When the resident heard the music, Reyes says her yelling and crying out quieted, and she smiled. The staff quickly realized this was the intervention they needed to help calm her when she vocalized her distress.
“We provided this client with headsets and Elvis music and from that day on, when she began to vocalize distress, and we had eliminated other possible factors, that Elvis music always did the trick,” Reyes says. “Had we known she loved Elvis from the start, we would have been able to intervene with something we knew would bring her joy. This is the power of knowing our clients.”
Along with this focus on relationship-driven care, Ecumen also helps residents become more physically engaged through its restorative program.

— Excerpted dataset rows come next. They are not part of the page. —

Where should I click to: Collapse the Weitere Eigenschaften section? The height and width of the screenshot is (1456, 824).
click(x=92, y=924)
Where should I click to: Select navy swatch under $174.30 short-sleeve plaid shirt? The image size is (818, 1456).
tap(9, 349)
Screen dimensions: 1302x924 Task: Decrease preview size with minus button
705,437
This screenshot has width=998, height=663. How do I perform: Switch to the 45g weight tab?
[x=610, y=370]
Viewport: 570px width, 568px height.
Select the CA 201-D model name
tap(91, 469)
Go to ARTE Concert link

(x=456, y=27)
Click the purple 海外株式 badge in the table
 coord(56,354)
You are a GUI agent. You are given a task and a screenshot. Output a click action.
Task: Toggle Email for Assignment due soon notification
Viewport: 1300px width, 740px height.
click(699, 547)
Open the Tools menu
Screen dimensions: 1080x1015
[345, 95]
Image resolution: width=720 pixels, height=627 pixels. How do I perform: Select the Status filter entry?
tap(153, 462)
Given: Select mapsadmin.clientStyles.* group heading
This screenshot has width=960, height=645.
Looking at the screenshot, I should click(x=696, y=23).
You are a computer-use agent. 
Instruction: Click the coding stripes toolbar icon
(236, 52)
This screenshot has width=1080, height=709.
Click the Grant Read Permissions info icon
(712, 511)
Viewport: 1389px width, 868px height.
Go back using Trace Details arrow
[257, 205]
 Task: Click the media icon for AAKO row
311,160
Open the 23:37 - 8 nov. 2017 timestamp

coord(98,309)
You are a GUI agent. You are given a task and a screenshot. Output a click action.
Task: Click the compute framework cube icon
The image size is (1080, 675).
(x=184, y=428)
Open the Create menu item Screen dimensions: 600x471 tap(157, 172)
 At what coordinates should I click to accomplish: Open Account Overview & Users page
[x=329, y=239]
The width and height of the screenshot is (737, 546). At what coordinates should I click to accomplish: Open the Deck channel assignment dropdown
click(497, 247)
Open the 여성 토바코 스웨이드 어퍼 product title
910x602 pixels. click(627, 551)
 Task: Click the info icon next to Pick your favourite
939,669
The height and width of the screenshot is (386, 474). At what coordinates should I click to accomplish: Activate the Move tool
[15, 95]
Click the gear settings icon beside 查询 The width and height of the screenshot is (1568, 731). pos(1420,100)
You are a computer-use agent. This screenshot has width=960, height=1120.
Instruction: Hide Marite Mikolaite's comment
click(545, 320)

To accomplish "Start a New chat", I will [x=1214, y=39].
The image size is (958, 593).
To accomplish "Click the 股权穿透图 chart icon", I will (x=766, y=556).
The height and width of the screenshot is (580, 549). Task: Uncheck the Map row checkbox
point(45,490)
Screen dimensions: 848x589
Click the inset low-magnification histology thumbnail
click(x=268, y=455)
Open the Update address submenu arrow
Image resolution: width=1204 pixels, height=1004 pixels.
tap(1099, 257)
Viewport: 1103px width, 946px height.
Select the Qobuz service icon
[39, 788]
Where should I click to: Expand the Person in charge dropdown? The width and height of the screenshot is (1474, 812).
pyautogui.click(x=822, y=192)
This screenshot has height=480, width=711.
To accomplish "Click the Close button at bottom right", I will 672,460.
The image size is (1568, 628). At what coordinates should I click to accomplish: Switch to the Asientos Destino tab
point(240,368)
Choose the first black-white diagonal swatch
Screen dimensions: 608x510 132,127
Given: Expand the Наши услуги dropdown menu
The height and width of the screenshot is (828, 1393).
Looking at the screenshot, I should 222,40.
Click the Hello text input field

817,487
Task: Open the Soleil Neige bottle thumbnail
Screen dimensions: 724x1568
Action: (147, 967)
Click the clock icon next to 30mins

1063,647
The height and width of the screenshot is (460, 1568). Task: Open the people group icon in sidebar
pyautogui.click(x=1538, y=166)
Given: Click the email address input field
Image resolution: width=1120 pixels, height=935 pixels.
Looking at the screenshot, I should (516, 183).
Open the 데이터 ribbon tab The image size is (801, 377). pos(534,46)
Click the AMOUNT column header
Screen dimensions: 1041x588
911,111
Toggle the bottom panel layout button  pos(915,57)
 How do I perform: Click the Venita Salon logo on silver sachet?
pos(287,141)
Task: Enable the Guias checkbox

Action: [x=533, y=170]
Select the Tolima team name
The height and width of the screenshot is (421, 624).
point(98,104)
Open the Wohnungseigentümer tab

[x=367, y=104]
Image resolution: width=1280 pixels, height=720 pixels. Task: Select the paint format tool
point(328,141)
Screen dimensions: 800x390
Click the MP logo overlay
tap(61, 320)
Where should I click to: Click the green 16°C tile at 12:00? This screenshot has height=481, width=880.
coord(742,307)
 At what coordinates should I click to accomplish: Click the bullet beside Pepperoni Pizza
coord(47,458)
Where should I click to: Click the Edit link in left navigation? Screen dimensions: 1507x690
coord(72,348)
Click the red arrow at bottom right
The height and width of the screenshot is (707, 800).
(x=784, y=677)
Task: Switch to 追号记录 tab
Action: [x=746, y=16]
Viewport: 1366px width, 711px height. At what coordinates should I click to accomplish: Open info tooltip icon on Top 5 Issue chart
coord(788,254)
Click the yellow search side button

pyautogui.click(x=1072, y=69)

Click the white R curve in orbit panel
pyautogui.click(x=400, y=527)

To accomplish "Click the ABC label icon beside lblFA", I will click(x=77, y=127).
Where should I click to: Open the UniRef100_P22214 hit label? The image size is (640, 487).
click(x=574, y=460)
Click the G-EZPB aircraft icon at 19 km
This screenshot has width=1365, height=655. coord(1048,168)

For example, a volleyball balloon toss helps patients with dementia exercise their arms and establish more upper body strength.
“We are seeing people wake up from their drug-induced state,” Reyes says. “We’re making our restorative process fun for them; we call it an activity but it’s also therapeutic.”
Facilitating a Culture Change in Long-Term Care
A culture change, the directors say, comes from an emphasis not on pharmaceutical treatments, but on how staff can foster better relationships with residents through the community’s individualized techniques and restorative program.
“The culture shift really comes about from not utilizing medication first as an intervention, but rather trying other approaches first such as relationship-based, individual likes, dislikes,” Reyes says. “The key word here is first. We may have to use medications, but we want to see if alternatives work before we do so.”
Training staff to use relationship-centered care helps them recognize what may cause a resident distress, and then they can divert that attention to something else more positive, Meyers says.
“Knowing the details of a person’s life really helps to reduce the unwanted behaviors in a person with dementia, which then, in turn, makes it less necessary to use the medications to control that,” she says.
Ecumen recently received a $265,000 grant from the Minnesota Department of Human Services to fund a one-year pilot program that will help expand Awakenings into 14 of the provider’s 33 assisted living sites.
To push the program into home care, Ecumen will focus on educating families, in-home caregivers and the community on the risks and benefits of medication use and exploring alternative ways to manage and prevent behaviors related to dementia.
“I think it’s about doing the right thing,” Meyers says. “Culture change and any change is difficult, but it doesn’t mean it’s bad. People need to learn to do things in a new way and that’s our challenge, not just at Ecumen, but as a culture of long-term care — that we’re looking at ways to do things better to serve our clients.”